Hi everybody,
I see multiply two matrices with small data in cuda, use share memory to improve performance.
However, when I get large data, I can’t use share memory.
Currently, I use Quadro K4000 with maximum share memory is 48KB, but my data is 500KB.
Any ideas help me to improve multiply two matrices with large data?
Thanks very much.
Use CUBLAS.
And for the simple tiled shared memory implementations of matrix multiply, only a tile is copied into shared memory at a time, so the size of shared memory doesn’t affect the problem size. The size of shared memory only limits the tile size, which is limited by the threadblock (threads per block) anyway.
Thank for your answer !
My real data type is cuDoubleComplex type
+) matrix A with row = 160, col = 990
+) matrix B with row = 990, col = 160
And I have used cublasZgemm to multiply 2 matrices: A & B. However, performance is not increase (compare with normal method multiply 2 matrices, in here I don’t use tile shared memory because
shared data is very large).
Can you have another idea ?
Can everyone help me ?
Thanks!
What is “normal method multiply 2 matrices” ?
Do you mean multiplication on the host?
With CUDA GPUs, anyway, I don’t think you’re going to find a method faster than CUBLAS to multiply matrices.

● ● ● ● ●

● **WHAT YOU WILL DO**
Answer these questions about the thread on matrix multiplication in CUDA:
1. What maximum shared memory does the thread give for the Quadro K4000?
2. How many rows and columns does matrix A have?
3. Which function was used to multiply matrices A and B?

● **SUPPLIED MATERIAL**
● ● ● ● ●

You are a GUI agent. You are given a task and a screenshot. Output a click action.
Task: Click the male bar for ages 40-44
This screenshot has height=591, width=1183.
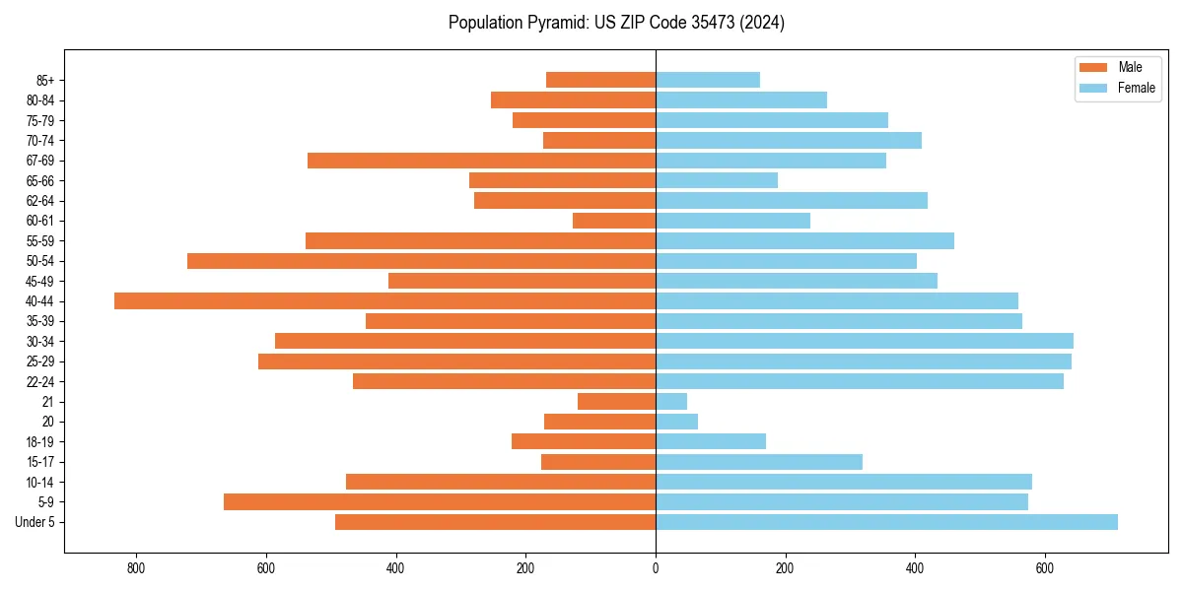pyautogui.click(x=384, y=301)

● ● ● ● ●

● **EXERCISE RESULT**
1. 48KB
2. 160 rows and 990 columns
3. cublasZgemm